Flash Accel the next level of Virtual Storage Tiering
This new capabilities will soon become one of the most important components of NetApp’s virtual storage tiering (VST) architecture, a set of technologies that combines solid state memory at multiple places in the storage hierarchy with capacity optimized disk architecture that
- Efficiently Uses various forms of storage class memory in the optimal locations
- Is Simple to install and is self managing over time
- Allows for dynamic changes to quality of service policies
- Provides Real Time Response to changing workload patters
- Minimizes HDD I/O’s to allow for denser (and hence cheaper) HDD architectures
- Gives Very high performance and very low latency with consistent performance
- Is Resilient to failures
- Scales non-disruptively
- Stays at the forefront of innovation
While Virtual storage tiering architecture is compelling today but there is still more goodness to come, and in upcoming blog posts I’ll delve more deeply into Flash Accel and our partners offering and how this combines with Flash Cache, and Flash Pool, and if I’m allowed 🙂 I’ll give some hints into what’s coming in the future
Part of a Long Term Plan
Even if I cant tell you too much about what’s coming, to give you an idea about where we’ve come from, in November 2010 I put up a diagram in a blog post on Archiving. That diagram was by that time already two years old, and the original dates from the time of PAM-I, the DRAM based precursor to Flash Cache 2008.
That proposal document from mid 2008 actually had the words “Virtual Storage Tiers” and Intelligent Storage Caching, which pre-dated pretty much every other vendors’ announcements around their plans for Fully Automated Storage Tiering by about a year. I say this, not to disparage our competition, but to point out that taking advantage of storage class memory has been something we’ve been committed to for quite some time, and that is why I’m so excited to see these announcements today.

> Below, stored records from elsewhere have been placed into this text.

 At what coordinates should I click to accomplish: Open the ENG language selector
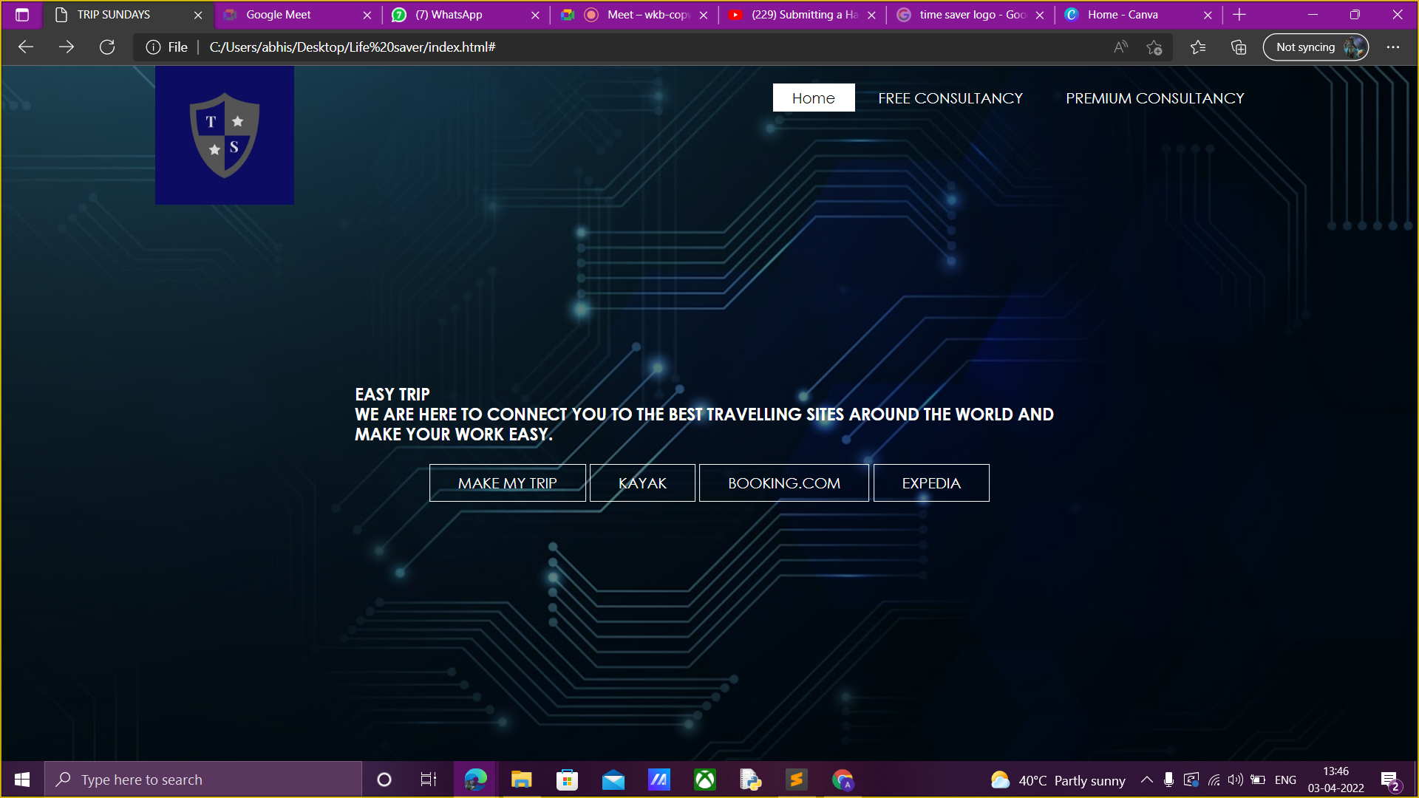pos(1285,780)
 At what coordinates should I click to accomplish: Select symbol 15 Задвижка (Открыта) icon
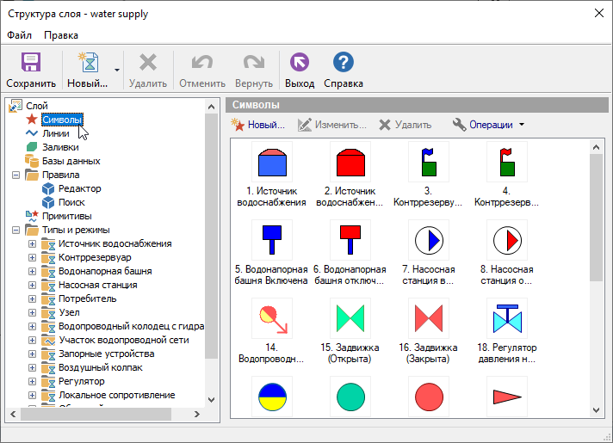[x=350, y=318]
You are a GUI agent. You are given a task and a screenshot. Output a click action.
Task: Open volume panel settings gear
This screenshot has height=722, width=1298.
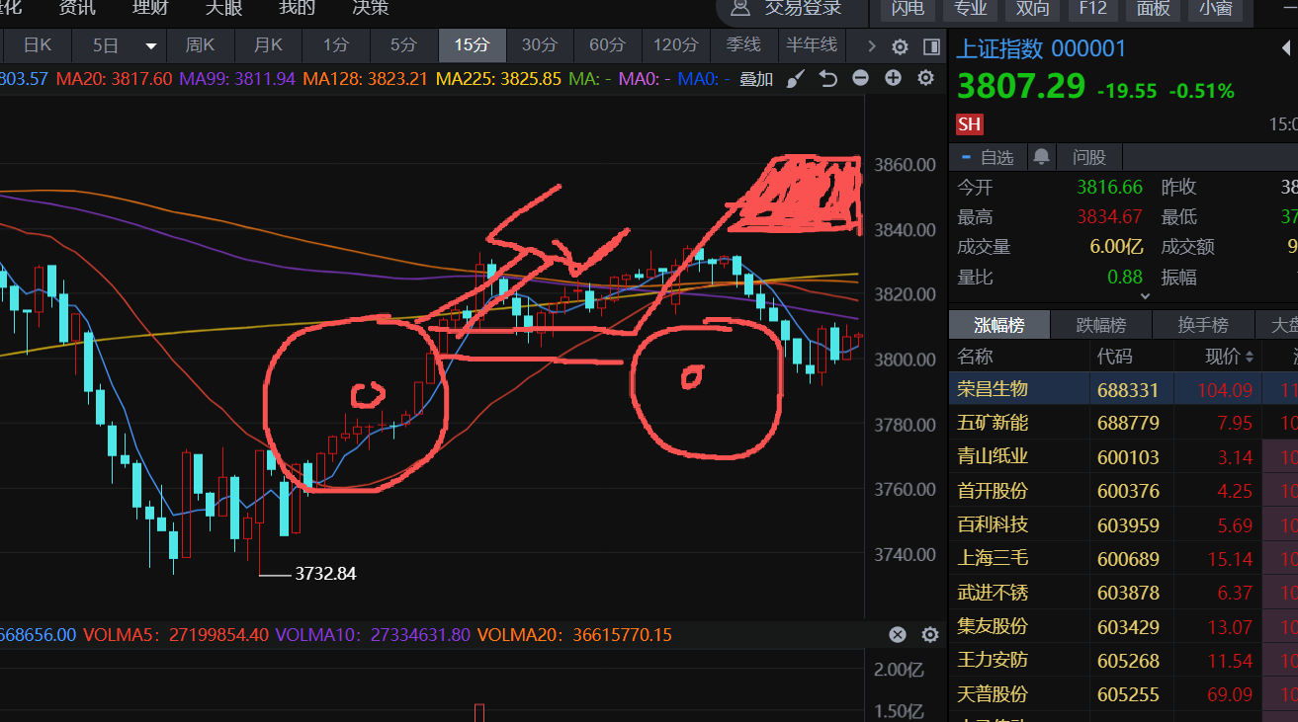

If I were to update this, I’d probably just have one large pool of 3TB drives, and maybe a small quantity of 600GB 10K drives, even so, the same basic rule applies, a small number of capacity optimised physical disk pools with QOS based software “Tiers” sitting on top of them. This is something that’s been core to the way we think about tiering and was enabled firstly by PAM-I then substantially expanded with the release of Flash Cache in 2009. That approach has been incredibly successful since then with over 1.2 Exabytes of physical disk accelerated by 15 Petabytes of Flashcache. In June this year, we extended that approach with Flash Pool to include a number of optimisations for random-overwrite intensive workloads as well as extending our VST story to SATA/NL-SAS for more workloads all the way down to the 2220, the smallest array in our FAS family.
One Giant Step ….
Now that Flash Accel is out of the box, the scalability and intelligence of NetApp’s Virtual Storage Tiering approach has taken another major step forward, and this, along with the infinite and immortal characteristics of ONTAP cluster-mode at the back end, will form the basis for an agile data infrastructure that will change the way we think about, design, and deploy mass storage and data management for the next ten years.